Starting point is 00:33:51 The truth is by opening to what we're feeling underneath. and really bringing a mindful presence, a tender presence to that. And when we do, we begin to find the gateway that allows us to come home to let in love. This is Persia Joyce Gettler. She says, finally, on my way to yes, I bump into all the places where I said no to my life. All the untended wounds, those coded messages that send me down the wrong street again and again. and I lift them one by one close to my heart, and I say, holy, holy. I say holy, holy.
Starting point is 00:34:38 So the first piece of turning towards home, instead of believing the voices that keep us insecure and distrusting ourselves and distrusting love is to start opening to the rawness that's in our bodies and in our hearts. And a big piece of that, I want to take a few moments with this, a really big piece of that is when the voices are condemning other people, when the voices are making other people wrong, if we are able to begin to pause and not believe those voices, but again open to what's going on inside us, then we begin to find that gateway back home.
Starting point is 00:35:25 Harville Hendricks, many of you know him as a relationship guru, he and his wife, Helen Lekelly Hunt, recently wrote a book called Receiving Love. And they really spent some time with this same piece. And it's interesting to me that about seven years ago, they were writing best-selling novels, self-help books and so on, their own marriage was crumbling.
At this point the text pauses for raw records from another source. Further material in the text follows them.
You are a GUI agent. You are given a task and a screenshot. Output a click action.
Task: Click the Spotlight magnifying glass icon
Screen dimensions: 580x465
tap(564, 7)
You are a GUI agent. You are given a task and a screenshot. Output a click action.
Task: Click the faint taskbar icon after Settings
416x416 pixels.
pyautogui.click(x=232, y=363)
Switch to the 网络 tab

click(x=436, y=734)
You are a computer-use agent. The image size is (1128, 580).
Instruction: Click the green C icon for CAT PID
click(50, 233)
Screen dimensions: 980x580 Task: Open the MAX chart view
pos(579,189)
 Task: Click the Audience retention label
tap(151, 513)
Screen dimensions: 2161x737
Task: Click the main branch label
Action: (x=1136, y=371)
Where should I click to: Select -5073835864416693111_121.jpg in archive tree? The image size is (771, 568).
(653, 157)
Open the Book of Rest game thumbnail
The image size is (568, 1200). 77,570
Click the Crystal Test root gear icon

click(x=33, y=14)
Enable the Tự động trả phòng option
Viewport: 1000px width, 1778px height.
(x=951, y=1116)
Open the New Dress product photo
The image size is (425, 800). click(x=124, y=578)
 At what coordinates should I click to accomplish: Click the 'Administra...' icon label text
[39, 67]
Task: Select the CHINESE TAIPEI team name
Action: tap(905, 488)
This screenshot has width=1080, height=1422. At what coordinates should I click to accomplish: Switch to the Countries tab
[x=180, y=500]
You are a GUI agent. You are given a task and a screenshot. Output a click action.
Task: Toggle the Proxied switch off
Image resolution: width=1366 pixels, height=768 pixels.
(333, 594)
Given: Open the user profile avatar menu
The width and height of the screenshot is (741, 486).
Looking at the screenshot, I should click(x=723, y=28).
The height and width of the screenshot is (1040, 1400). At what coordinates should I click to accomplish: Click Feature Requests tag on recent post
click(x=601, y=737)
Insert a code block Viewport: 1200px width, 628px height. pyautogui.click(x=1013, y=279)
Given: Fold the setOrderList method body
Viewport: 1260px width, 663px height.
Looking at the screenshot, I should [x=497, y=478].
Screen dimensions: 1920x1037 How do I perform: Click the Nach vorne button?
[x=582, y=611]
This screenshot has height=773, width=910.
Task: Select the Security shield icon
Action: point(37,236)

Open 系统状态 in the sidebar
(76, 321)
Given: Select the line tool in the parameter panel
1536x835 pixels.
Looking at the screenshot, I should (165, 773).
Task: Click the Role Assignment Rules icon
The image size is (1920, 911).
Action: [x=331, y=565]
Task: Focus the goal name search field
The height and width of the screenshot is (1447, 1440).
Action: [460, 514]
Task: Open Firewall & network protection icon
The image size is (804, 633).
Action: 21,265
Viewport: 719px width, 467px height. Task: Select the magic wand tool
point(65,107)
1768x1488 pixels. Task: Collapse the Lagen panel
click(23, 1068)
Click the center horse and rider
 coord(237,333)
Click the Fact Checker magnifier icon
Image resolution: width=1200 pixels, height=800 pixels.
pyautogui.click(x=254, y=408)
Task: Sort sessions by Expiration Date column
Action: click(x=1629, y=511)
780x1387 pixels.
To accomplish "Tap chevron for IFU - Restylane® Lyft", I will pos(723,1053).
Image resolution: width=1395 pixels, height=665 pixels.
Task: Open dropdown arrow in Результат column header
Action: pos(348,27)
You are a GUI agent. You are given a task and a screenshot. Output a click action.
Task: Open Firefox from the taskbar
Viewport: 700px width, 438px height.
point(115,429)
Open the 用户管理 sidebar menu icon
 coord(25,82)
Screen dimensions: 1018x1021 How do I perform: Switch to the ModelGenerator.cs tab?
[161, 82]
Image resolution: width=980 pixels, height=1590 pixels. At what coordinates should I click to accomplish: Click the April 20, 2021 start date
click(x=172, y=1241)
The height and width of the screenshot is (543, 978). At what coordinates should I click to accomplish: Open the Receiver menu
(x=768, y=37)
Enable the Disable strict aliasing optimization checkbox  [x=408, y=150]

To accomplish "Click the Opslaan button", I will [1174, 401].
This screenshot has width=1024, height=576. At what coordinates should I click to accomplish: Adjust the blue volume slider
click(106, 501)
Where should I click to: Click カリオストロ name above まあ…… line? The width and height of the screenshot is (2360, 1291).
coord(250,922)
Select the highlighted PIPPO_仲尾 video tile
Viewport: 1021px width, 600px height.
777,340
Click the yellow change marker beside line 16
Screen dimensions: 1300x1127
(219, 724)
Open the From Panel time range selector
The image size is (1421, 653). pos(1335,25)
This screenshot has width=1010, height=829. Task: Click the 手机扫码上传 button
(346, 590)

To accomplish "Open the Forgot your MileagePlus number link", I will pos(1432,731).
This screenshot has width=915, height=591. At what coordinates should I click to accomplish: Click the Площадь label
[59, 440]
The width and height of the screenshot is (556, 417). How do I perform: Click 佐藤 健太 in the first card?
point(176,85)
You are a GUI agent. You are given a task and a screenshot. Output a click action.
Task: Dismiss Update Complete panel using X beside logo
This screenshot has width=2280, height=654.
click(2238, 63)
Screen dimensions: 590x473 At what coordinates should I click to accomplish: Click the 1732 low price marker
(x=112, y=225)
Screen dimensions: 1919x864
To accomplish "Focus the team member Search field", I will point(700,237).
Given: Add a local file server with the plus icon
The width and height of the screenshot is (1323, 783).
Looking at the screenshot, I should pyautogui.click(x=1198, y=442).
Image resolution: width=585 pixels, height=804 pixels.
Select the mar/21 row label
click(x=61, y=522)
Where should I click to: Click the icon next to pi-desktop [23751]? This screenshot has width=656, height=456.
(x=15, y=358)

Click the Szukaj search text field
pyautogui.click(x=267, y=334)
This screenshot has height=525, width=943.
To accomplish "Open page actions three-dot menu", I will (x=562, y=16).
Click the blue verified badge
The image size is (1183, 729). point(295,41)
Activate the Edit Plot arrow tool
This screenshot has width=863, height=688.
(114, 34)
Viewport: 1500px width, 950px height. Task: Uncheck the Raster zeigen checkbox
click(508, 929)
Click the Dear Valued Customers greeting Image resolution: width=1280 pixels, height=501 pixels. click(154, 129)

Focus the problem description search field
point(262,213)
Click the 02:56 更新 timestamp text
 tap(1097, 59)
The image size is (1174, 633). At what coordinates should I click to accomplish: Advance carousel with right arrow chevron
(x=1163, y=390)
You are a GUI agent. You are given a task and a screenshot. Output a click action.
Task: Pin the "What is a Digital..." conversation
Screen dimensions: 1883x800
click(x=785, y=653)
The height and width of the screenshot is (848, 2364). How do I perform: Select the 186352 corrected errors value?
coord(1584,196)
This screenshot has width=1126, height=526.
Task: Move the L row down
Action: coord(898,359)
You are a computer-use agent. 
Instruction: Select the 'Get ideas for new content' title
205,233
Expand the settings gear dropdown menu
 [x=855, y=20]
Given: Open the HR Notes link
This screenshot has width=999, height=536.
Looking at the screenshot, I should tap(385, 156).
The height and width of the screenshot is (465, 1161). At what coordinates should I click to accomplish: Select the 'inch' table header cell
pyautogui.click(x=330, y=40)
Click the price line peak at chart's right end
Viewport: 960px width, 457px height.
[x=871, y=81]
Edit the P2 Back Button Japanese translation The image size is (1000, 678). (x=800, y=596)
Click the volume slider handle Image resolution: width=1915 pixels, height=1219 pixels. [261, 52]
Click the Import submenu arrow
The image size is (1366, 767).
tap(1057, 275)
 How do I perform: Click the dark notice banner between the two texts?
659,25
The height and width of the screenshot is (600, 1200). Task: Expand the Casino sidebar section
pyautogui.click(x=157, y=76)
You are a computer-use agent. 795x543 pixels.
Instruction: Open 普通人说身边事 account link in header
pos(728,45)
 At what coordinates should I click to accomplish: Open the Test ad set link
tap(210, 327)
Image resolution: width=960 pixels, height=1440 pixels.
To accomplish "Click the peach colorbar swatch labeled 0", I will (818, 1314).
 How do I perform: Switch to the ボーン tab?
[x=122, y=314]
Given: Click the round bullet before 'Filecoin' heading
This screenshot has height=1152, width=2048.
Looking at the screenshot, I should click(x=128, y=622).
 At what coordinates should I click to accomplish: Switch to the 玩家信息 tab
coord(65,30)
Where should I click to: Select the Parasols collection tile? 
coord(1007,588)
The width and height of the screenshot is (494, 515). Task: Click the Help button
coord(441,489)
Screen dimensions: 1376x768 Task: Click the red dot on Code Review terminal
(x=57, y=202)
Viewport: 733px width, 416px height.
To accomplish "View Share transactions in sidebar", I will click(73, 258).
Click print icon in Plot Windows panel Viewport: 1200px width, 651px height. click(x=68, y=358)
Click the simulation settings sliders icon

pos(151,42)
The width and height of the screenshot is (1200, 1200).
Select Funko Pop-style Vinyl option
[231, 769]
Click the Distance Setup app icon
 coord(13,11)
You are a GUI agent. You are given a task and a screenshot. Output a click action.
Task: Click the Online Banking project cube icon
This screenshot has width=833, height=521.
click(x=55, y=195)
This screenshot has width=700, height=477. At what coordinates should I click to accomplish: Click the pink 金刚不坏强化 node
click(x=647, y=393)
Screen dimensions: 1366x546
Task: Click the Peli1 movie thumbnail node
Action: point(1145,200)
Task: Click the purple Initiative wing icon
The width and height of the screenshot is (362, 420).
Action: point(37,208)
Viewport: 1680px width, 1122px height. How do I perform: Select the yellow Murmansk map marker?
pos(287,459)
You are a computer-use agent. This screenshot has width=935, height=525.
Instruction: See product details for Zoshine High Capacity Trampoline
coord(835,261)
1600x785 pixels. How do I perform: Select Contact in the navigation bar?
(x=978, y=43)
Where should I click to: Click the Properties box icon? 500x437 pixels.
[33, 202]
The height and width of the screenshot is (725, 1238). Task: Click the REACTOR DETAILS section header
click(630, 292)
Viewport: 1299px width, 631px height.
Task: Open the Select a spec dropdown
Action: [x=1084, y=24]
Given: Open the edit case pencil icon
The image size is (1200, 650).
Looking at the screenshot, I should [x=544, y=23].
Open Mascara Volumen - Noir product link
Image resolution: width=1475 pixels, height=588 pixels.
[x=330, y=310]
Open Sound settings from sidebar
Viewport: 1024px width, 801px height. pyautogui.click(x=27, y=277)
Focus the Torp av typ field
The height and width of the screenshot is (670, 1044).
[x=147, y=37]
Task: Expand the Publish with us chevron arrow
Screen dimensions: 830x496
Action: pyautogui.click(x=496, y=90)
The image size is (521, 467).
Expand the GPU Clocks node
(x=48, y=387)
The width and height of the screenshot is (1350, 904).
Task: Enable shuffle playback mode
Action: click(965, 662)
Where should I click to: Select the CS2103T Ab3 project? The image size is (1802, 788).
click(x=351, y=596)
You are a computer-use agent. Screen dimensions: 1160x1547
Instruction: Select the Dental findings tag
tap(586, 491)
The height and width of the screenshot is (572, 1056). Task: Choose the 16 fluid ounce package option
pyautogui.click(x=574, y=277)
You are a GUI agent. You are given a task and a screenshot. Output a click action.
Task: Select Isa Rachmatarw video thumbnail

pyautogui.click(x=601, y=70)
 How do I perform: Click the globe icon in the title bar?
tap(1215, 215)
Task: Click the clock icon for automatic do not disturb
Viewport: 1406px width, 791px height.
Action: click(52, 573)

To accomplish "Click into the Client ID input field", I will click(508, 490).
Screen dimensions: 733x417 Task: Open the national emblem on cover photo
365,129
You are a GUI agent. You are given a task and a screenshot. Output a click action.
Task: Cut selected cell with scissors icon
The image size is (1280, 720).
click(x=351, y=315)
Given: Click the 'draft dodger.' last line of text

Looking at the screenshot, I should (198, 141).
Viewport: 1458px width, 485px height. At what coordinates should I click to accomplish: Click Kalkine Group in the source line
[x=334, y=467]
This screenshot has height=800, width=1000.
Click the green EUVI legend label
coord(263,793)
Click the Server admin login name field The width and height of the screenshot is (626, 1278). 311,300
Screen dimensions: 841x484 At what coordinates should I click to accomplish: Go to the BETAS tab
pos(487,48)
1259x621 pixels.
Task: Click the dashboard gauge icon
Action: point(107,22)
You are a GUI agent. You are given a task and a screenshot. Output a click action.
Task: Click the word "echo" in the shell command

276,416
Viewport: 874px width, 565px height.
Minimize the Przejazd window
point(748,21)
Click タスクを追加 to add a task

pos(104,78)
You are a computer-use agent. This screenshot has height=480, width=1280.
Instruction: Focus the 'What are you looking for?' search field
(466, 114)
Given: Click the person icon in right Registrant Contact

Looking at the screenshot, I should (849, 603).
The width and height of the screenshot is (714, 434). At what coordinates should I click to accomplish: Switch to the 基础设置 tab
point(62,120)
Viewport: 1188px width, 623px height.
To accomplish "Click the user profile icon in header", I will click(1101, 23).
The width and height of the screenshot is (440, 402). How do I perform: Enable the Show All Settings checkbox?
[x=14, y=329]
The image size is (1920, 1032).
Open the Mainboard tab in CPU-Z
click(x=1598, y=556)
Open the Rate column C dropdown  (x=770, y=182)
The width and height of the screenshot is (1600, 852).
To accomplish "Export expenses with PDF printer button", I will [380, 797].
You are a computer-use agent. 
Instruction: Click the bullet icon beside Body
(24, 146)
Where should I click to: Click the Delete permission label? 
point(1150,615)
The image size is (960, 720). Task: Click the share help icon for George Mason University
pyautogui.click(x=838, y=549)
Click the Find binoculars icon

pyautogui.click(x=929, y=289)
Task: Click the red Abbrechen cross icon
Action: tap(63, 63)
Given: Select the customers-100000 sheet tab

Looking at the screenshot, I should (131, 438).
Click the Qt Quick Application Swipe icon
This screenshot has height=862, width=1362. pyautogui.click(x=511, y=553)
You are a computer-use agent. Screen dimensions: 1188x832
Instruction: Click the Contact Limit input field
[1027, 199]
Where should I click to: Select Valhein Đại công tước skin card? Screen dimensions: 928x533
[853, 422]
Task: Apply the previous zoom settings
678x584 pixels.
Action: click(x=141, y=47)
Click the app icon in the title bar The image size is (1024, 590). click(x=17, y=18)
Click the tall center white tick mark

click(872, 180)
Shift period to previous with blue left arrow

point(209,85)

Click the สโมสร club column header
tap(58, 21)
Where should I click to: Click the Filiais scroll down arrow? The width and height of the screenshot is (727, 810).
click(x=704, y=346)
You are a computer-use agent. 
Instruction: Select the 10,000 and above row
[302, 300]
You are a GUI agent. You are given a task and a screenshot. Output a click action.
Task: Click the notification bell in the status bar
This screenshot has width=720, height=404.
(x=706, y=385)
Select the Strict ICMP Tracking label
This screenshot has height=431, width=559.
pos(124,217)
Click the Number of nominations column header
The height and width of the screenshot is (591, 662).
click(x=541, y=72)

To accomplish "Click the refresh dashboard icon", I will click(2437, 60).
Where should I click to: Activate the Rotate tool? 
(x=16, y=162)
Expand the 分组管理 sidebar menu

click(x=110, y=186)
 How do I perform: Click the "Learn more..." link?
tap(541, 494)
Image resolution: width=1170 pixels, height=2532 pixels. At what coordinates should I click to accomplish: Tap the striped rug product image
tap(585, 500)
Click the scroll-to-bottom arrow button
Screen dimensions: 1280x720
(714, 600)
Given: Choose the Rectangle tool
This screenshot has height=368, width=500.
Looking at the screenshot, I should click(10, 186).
And so they were on the verge of divorce when they got to the root of their trouble, of their disconnect. And here's what it's written.
Starting point is 00:36:05 One morning when we were having the most trouble, Helen says, we were in our bedroom and I asked Harville, do you believe that I love you? Harville thought about that for a couple of seconds and said, no, I don't think you do. I was distraught. I could only respond, given all that I do for you in our life together,
Starting point is 00:36:23 how could you not know how much I love you? And Harville understood that his feelings were irrational, but that sense of alienation was really deep inside him. Because no matter what Helen gave him emotionally, it had little impact, because he always suspected that strings were attached. And so he says, only with time reflections I realized I was not able to recognize genuine love
Starting point is 00:36:45 when it was offered. So he's really been focusing on the same theme of, we don't let love in. He names all the ways that we devalue love or praise. He says by assuming the other person is insincere, by criticizing the sender of a positive message for not getting it right, not doing it on time, not doing it often enough, by not listening,
Starting point is 00:37:09 by feeling embarrassed, we also block loving words by hardening our chest and stomach muscles. This is a place of deep attention. Can we let love in? And one of the main ways that opens the door, what we've been talking about is we need to start opening to where the suffering of separation is in our bodies and hearts. And if someone else is our focus of aversion,
Starting point is 00:37:37 and this comes to the older brother, if we're critical of someone else, it's not until we let ourselves open to compassion and include that person in our hearts, that we can actually let love in ourselves. I just want to slow this down. I'm going to say that one again. If we are judging another person,
Starting point is 00:38:01 we're aversive towards another person, it's not until we open our hearts to what we're aversive about, whatever behavior or ways of that person is that we're judging, that we actually can let love in ourselves. Why is that? we project the things we don't like about ourselves on others. And if we can begin to open to how others are living that thing we don't like out, then we're able to let love in and accept ourselves more.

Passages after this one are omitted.